Dataset entries

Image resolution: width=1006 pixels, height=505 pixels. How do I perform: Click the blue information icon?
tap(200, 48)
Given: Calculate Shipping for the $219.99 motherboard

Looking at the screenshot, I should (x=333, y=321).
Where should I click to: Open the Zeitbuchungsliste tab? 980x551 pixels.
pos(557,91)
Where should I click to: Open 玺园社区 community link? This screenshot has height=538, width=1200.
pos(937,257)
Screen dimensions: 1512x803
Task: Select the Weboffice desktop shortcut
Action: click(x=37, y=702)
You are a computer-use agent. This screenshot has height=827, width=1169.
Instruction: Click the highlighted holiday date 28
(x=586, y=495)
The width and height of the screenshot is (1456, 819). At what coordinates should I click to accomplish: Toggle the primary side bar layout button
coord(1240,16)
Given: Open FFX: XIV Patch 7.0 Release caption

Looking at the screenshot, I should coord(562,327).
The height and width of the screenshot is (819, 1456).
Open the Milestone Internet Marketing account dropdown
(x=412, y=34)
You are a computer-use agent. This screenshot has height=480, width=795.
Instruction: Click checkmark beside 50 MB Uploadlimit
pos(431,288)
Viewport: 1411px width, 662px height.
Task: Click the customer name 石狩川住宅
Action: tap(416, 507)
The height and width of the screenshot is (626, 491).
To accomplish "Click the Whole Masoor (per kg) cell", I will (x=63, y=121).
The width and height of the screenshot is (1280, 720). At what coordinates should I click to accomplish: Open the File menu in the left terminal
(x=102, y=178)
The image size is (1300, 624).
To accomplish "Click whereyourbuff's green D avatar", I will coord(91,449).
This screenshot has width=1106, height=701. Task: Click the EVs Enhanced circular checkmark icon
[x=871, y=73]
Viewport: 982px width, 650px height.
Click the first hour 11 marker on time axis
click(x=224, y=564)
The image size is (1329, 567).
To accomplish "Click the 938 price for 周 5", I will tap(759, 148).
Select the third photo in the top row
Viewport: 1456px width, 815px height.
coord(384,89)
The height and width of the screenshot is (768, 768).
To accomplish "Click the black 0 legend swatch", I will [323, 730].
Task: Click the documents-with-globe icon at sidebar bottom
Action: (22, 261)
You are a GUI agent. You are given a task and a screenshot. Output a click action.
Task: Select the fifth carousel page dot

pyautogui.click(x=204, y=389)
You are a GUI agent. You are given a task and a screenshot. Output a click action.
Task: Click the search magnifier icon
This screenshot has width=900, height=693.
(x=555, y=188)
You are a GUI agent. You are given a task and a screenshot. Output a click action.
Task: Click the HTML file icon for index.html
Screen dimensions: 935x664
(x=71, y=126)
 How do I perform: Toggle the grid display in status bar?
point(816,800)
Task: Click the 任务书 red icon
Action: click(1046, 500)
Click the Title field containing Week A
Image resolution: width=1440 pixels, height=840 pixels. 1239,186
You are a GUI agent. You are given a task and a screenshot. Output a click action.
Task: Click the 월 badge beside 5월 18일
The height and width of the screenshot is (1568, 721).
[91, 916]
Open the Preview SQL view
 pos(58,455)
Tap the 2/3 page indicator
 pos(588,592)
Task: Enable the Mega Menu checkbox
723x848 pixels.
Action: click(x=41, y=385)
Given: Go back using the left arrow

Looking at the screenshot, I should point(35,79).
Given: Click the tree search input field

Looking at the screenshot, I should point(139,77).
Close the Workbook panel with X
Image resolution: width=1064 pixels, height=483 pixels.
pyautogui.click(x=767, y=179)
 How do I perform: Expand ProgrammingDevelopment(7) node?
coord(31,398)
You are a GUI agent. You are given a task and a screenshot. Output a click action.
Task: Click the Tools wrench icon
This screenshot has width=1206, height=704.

**What is needed:**
Show the lines in the entries above that include the string "computer".

**Solution to this exercise:**
You are a computer-use agent. This screenshot has height=827, width=1169.
You are a computer-use agent. This screenshot has height=480, width=795.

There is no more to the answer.